> REQUIREMENT:
Your task is to quote the records from their first line through the line containing "You are a computer-use agent. 1026x575", with nothing added or left out.
***** DATA FOR ANALYSIS
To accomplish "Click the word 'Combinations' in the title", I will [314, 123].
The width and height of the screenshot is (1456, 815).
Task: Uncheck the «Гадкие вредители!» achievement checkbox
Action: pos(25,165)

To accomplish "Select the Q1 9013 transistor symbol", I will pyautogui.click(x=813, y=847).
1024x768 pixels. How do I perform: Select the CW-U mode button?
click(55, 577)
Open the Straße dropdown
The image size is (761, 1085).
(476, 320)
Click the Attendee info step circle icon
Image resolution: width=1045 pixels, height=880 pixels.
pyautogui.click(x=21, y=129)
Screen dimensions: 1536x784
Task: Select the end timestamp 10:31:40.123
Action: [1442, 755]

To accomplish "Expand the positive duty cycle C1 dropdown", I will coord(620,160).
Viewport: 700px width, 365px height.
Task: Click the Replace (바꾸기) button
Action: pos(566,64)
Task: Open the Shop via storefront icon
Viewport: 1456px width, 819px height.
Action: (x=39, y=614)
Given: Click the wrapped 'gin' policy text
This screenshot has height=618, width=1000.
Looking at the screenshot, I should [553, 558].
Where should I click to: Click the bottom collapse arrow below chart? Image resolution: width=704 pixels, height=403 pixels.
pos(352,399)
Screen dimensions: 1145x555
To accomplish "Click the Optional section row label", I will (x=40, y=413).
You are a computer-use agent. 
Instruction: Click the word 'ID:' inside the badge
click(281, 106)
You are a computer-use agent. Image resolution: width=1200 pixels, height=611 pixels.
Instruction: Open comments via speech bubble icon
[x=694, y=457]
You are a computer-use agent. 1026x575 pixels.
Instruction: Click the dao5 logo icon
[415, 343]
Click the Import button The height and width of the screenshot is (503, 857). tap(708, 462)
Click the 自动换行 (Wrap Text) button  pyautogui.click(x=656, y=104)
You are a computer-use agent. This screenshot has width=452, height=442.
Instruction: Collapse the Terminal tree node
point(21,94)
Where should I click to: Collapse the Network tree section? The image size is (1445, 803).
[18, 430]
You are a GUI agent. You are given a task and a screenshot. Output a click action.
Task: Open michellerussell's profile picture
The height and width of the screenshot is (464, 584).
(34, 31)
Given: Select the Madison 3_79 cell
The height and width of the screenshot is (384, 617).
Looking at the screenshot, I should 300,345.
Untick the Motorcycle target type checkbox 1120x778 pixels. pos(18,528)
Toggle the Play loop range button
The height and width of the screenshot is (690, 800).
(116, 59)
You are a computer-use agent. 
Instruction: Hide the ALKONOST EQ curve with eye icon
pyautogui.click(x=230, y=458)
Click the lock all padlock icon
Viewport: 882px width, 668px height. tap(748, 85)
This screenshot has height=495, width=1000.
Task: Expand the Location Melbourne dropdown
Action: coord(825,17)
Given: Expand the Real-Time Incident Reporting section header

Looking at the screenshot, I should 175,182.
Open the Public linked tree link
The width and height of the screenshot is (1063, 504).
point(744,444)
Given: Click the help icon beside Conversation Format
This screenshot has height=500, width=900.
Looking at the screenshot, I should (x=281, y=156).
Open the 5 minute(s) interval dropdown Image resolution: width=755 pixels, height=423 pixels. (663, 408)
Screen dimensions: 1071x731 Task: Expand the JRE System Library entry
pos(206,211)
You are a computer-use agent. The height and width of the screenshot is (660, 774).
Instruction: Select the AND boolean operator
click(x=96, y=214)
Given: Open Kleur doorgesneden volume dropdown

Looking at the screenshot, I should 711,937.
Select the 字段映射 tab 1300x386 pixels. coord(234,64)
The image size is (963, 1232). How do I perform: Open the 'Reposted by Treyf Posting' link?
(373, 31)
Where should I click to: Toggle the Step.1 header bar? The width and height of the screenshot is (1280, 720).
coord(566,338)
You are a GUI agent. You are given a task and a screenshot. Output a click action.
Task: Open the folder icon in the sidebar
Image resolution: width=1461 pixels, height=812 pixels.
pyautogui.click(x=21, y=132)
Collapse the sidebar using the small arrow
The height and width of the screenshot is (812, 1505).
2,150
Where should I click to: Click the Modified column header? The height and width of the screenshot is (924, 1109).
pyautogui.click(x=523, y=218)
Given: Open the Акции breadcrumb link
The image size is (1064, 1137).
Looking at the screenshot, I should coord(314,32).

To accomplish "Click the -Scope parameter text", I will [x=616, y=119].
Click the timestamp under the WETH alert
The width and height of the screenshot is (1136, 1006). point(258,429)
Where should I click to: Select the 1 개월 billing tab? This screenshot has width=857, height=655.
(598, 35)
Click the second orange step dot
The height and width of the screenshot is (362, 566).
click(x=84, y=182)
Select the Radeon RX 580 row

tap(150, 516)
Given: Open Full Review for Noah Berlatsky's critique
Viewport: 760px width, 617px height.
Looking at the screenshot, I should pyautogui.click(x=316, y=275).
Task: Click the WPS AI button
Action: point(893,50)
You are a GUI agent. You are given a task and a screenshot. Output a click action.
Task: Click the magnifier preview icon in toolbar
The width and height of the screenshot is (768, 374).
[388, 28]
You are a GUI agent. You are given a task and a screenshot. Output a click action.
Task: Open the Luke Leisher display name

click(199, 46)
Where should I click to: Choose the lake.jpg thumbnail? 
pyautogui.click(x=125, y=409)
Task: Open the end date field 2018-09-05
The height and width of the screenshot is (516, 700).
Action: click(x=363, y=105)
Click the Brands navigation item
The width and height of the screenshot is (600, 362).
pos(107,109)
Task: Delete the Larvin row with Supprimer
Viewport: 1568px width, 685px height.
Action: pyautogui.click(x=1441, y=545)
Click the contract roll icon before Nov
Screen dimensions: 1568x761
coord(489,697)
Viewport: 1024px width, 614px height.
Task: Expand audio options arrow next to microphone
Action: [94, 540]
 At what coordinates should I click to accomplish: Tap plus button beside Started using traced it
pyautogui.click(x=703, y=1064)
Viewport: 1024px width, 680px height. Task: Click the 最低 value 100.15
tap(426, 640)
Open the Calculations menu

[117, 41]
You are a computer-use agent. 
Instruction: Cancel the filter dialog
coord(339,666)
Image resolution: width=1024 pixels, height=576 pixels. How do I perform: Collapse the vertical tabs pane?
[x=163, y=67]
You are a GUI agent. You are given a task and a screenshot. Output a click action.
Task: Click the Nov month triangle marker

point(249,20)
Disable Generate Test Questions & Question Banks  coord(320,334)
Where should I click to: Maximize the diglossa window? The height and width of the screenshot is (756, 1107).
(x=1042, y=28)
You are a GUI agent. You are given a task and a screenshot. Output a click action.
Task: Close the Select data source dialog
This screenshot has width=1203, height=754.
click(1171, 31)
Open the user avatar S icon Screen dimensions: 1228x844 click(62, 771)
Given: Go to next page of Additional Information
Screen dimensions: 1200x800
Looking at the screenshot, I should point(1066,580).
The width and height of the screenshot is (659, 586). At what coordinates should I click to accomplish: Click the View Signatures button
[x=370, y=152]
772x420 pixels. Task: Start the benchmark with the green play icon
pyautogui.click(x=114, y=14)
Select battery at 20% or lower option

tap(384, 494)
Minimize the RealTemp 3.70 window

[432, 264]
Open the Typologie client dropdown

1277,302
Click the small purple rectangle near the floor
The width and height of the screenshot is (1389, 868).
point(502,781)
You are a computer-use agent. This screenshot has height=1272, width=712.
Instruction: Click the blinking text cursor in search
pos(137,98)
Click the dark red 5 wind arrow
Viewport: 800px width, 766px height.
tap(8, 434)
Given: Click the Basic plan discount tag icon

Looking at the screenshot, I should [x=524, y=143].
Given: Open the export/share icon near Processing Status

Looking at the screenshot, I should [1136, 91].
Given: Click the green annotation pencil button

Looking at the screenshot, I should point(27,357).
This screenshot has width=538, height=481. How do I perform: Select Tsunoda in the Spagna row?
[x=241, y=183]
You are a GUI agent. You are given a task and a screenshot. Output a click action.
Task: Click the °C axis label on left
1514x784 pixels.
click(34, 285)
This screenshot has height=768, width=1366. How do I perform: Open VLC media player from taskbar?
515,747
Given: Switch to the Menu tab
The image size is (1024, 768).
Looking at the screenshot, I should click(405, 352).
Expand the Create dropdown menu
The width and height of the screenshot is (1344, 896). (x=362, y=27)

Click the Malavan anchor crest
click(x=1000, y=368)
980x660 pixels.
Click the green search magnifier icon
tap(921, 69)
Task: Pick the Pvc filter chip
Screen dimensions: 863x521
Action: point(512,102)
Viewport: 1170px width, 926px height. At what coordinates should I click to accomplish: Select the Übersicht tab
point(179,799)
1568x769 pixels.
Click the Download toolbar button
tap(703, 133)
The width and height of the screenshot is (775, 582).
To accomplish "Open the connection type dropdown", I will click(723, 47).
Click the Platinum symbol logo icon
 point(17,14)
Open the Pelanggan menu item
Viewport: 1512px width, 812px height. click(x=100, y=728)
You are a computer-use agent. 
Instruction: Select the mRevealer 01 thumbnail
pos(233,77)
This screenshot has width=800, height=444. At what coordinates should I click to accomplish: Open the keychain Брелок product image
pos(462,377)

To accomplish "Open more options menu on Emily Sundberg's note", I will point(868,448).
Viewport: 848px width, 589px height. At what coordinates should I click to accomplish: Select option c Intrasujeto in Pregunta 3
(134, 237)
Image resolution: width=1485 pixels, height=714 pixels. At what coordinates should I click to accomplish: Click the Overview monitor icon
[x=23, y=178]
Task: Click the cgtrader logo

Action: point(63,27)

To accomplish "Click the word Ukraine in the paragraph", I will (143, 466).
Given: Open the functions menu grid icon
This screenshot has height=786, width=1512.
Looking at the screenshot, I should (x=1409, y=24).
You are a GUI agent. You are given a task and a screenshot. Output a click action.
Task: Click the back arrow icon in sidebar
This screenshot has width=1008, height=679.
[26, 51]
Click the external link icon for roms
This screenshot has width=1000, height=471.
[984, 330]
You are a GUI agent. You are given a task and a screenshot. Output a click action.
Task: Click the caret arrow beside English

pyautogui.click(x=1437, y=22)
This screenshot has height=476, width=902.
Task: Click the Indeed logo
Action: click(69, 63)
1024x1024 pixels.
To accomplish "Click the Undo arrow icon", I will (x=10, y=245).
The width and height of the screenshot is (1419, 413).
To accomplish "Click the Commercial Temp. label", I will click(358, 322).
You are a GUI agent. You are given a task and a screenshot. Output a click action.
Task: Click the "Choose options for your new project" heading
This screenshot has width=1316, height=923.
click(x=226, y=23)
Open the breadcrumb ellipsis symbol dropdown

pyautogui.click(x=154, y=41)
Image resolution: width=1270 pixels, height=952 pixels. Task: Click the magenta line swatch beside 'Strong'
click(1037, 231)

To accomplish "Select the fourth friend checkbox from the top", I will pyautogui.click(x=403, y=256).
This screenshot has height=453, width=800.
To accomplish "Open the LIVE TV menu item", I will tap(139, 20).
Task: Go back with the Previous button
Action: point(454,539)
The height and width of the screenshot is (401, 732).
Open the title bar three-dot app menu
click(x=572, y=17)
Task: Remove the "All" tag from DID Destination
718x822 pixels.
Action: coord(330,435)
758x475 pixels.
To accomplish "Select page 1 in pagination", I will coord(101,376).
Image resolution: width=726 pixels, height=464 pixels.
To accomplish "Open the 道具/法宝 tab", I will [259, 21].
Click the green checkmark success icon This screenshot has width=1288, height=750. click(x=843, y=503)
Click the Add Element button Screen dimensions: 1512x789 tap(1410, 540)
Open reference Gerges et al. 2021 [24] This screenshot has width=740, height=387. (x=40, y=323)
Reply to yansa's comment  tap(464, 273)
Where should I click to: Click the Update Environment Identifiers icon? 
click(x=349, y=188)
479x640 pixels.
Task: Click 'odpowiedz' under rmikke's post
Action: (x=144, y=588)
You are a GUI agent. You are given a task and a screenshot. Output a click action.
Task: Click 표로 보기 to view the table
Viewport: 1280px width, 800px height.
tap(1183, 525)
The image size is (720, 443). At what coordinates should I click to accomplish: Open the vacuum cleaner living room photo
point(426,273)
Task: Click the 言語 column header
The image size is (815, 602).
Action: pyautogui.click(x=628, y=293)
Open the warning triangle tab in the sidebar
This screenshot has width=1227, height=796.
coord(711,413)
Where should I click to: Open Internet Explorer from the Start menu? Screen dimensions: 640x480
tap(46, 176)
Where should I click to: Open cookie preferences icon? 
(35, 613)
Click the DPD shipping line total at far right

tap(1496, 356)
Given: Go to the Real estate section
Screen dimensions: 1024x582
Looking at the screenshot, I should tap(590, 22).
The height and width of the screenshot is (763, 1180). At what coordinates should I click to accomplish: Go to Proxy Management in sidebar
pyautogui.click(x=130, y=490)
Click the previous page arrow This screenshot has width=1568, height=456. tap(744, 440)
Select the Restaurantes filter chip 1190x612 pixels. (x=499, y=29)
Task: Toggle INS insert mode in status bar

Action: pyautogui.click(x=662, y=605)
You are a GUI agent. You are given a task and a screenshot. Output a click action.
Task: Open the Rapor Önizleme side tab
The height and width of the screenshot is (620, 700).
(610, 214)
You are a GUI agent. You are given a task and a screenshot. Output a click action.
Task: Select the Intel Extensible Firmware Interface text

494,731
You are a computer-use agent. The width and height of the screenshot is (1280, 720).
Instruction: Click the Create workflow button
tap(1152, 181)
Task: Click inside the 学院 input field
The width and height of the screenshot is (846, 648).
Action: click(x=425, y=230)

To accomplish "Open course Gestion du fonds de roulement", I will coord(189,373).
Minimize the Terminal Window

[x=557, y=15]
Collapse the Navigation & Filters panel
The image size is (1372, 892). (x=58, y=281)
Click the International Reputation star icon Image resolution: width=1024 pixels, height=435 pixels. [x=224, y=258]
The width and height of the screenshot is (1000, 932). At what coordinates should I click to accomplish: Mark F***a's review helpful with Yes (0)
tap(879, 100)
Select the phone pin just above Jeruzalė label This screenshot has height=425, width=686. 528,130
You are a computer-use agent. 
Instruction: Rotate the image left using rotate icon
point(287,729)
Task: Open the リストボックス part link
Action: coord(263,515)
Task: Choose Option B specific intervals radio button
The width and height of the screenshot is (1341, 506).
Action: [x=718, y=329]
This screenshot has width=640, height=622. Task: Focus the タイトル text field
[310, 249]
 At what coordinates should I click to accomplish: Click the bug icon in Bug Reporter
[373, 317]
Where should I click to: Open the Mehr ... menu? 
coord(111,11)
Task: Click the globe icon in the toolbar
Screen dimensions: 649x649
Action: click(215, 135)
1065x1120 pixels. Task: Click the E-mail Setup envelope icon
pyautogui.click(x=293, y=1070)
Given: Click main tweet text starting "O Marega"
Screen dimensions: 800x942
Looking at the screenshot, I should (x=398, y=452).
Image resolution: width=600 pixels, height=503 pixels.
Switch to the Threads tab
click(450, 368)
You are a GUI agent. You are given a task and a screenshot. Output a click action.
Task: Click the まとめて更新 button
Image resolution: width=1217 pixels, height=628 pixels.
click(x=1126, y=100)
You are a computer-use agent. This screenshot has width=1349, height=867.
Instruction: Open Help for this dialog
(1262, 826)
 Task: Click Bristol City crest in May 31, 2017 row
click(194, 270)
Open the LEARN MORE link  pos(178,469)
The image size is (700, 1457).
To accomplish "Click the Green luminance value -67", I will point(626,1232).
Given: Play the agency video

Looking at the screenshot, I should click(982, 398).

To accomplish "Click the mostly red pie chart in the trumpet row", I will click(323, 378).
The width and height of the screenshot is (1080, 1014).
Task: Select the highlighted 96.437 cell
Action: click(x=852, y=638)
**********
> OUTPUT:
To accomplish "Click the word 'Combinations' in the title", I will [314, 123].
The width and height of the screenshot is (1456, 815).
Task: Uncheck the «Гадкие вредители!» achievement checkbox
Action: pos(25,165)

To accomplish "Select the Q1 9013 transistor symbol", I will pyautogui.click(x=813, y=847).
1024x768 pixels. How do I perform: Select the CW-U mode button?
click(55, 577)
Open the Straße dropdown
The image size is (761, 1085).
(476, 320)
Click the Attendee info step circle icon
Image resolution: width=1045 pixels, height=880 pixels.
pyautogui.click(x=21, y=129)
Screen dimensions: 1536x784
Task: Select the end timestamp 10:31:40.123
Action: [1442, 755]

To accomplish "Expand the positive duty cycle C1 dropdown", I will coord(620,160).
Viewport: 700px width, 365px height.
Task: Click the Replace (바꾸기) button
Action: pos(566,64)
Task: Open the Shop via storefront icon
Viewport: 1456px width, 819px height.
Action: (x=39, y=614)
Given: Click the wrapped 'gin' policy text
This screenshot has height=618, width=1000.
Looking at the screenshot, I should [553, 558].
Where should I click to: Click the bottom collapse arrow below chart? Image resolution: width=704 pixels, height=403 pixels.
pos(352,399)
Screen dimensions: 1145x555
To accomplish "Click the Optional section row label", I will (x=40, y=413).
You are a computer-use agent. 
Instruction: Click the word 'ID:' inside the badge
click(281, 106)
You are a computer-use agent. Image resolution: width=1200 pixels, height=611 pixels.
Instruction: Open comments via speech bubble icon
[x=694, y=457]
You are a computer-use agent. 1026x575 pixels.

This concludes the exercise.